Comme ce genre de règlements est du ressort de chacun des 49 villages de Kuna Yala*2, la première chose à faire en arrivant dans l'un d'eux, c'est de s'informer sur le sujet. Dans la partie ouest de l'archipel, maintenant irriguée abondamment en touristes par la récente route pour 4x4, les choses se sont considérablement assouplies. Par contre, dans l'autre partie restée encore très authentique et traditionnelle, que je recommande, quelques villages appliquent encore des règles strictes. Se renseigner peut éviter des ennuis avec les chefs coutumiers, une amende ou une confiscation du matériel n'étant pas à exclure.

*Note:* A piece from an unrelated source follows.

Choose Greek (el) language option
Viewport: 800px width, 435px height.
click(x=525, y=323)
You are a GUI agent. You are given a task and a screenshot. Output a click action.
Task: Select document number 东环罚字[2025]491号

Deuxième comportement à appliquer partout sur les îles, pour faire des photos de personnes: toujours demander l'autorisation. A part les mamies, qui refusent presque toujours*3, généralement les femmes et les enfants acceptent, mais d'une drôle de façon. Il ne vous sera pas répondu "si" en espagnol ou encore "eye" en kuna mais par le sempiternel "ouane dâllar". Ai-je besoin de traduire?
Il peut parfois se produire des situations délicates, j'en ai connu! Par exemple, tu fais une photo d'ensemble d'une allée bordée de huttes et là, soudainement, une femme que tu n'avais pas remarquée se dirige vers toi en gueulant le fameux "ouane dallar, ouane dâllar!" répété à l'envi. Sur une pirogue, tu passes le long d'un village et tu prends une photo du rivage, cela peut aussi déclencher une vive réaction de riverains mécontents.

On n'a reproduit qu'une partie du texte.